Engineering (or Professional) Ethics is a central part of the engineering profession. A social contract exists between the engineer and the general public. In exchange for the freedom to police our own members, the right to formulate technical standards and the benefit of financial support for engineering education, engineers are expected to look out for the welfare of society in technical decisions and behave in an acceptable professional manner.
During the 2nd ethics session in ME176 lab, you watched a videotape of an ethics case called Gilbane Gold, and then responded to some questions about the case. For the final ethics assignment for the class, your ethics team should now perform an ethical analysis of the Gilbane Gold situation using the Engineering Ethics Decision Matrix (section 1.10 of Exploring Engineering) as a tool in your analysis. Your team should do the following:
§ Provide an appropriate introduction that summarizes the Gilbane case thoroughly and accurately (use the in-class discussion to guide you)

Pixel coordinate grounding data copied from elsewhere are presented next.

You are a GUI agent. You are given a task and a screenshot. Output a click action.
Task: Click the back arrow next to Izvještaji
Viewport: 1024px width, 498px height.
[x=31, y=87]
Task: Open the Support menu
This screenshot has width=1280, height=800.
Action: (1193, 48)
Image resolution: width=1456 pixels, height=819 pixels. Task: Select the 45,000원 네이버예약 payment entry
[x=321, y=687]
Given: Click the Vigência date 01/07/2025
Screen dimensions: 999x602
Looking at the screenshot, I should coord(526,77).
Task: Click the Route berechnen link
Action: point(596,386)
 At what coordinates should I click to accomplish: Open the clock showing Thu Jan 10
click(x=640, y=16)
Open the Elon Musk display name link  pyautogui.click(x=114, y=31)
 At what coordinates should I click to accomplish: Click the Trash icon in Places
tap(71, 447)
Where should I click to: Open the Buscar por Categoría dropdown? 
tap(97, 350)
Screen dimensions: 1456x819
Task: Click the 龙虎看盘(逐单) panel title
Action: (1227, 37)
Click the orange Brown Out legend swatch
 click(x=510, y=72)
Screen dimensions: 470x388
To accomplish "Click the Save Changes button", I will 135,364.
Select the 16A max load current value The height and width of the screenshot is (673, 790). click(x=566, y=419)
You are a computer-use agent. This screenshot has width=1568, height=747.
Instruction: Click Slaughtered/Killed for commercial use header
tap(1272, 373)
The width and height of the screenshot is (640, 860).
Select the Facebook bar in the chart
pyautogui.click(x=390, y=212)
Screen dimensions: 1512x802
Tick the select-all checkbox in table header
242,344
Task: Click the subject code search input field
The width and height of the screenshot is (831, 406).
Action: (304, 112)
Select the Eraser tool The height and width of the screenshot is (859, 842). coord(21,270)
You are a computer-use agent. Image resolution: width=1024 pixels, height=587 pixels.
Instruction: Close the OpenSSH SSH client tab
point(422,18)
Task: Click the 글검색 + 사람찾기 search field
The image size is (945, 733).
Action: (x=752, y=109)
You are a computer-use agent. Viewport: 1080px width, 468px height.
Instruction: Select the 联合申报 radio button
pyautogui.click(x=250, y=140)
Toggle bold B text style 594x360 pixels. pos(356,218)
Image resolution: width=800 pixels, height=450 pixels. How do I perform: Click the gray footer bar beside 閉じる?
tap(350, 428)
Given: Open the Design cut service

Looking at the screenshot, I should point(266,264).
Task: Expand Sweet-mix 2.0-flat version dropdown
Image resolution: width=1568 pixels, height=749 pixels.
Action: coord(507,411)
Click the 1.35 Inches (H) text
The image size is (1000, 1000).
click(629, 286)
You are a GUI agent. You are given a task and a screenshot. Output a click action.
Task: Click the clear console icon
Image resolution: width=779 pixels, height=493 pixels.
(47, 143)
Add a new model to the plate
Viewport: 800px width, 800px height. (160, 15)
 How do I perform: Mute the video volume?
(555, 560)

§ Complete an Ethics Decision Matrix for the Gilbane case
§ Evaluate the ethical merits of the given case based on the Ethics Decision Matrix, and clearly state what your team would do if you were David Jackson and were placed in his situation at the end of the video. You should more completely answer the final question from the in-class review document that the entire class discussed.
; provide a professional cover memo as well as the responses to the above bulleted topics..
Ethics II In-class Review
State all of what your group believes are the relevant and unquestionable facts for this case? Explain why they are facts that everyone would agree upon, and not just your personal opinions:
Does your group think that Z Corp is really “poisoning” the Gilbane Gold soil? Be sure to explain why or why not; clearly indicate what “poisoning” means.
Is the town of Gilbane treating Z Corp fairly or unfairly? Does fair vs. unfair treatment change the way you should make ethical judgment or decisions?
Discuss what advice David was given by his colleagues (the ex-consultant Tom Richards and the college professor Winslow Massin), and how this might help or also hurt David’s ability to decide what to do?
Now that he has to meet the Z Corp lawyers in the morning, what are David’s possible (realistic) options at his meeting the next day (list at least three that cover the range possible)?